Le développement de la DEXA, nouvelle méthode de référence
dans le domaine, permet actuellement d’obtenir, relativement
facilement des informations intéressantes sur la composition
corporelle globale et régionale, en particulier lors d’un bilan
préthérapeutique et pour suivre l’effet du traitement. C’est
l’imagerie qui a permis, au cours des 20 dernières années, de
mettre en évidence le caractère particulièrement délétère, sur le
plan métabolique et cardiovasculaire, de certains dépôts adipeux
spécifiques, comme la graisse abdominale viscérale. En pratique,
cependant, la seule mesure du tour de taille renseignera de façon
utile sur l’adiposité abdominale.

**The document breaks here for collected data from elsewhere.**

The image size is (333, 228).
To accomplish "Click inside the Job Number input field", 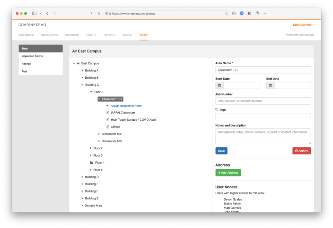I will click(263, 101).
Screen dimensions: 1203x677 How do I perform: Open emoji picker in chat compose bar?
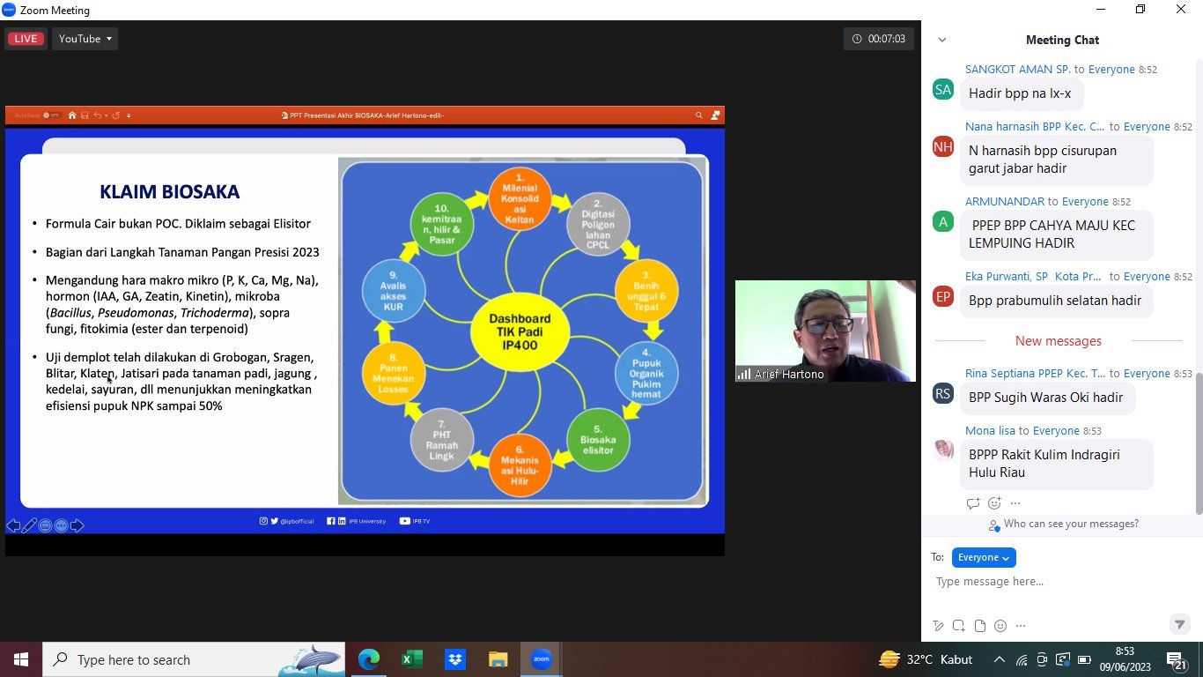coord(1000,626)
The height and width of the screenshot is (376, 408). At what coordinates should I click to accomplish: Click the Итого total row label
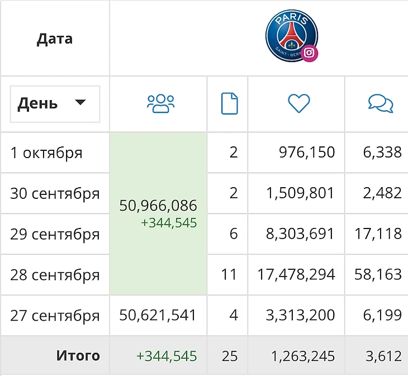78,356
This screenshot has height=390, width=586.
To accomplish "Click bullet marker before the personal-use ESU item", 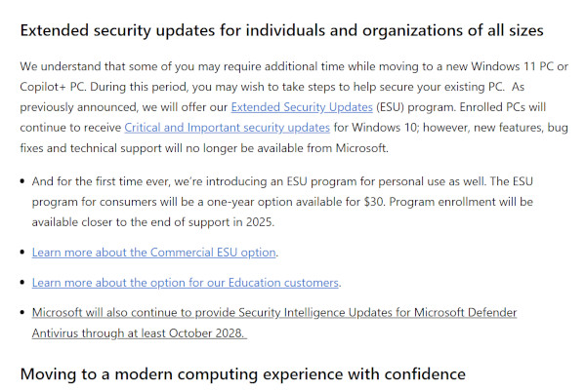I will [x=22, y=180].
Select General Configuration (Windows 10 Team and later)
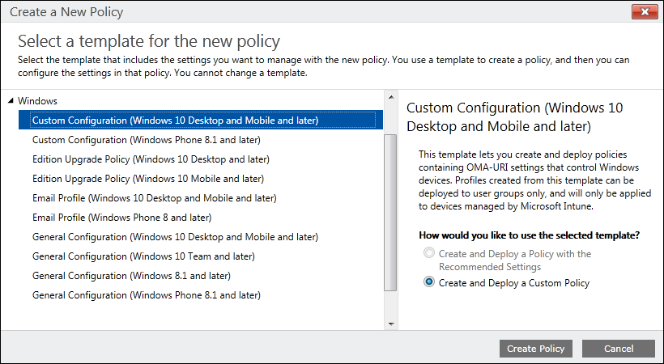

Dans tous les cas, un « coup
d’œil » de clinicien averti, en matière de composition corporelle,
permettra, par l’inspection, de suspecter un profil particulier de
composition corporelle : adiposité abdominale avec « bedaine »
souvent associée au syndrome métabolique [3], amyotrophie
périphérique avec parfois perte du tissu adipeux sous-cutané
pouvant témoigner d’une dénutrition, mais également en dehors de
dénutrition associée à un risque accru de cancer [22].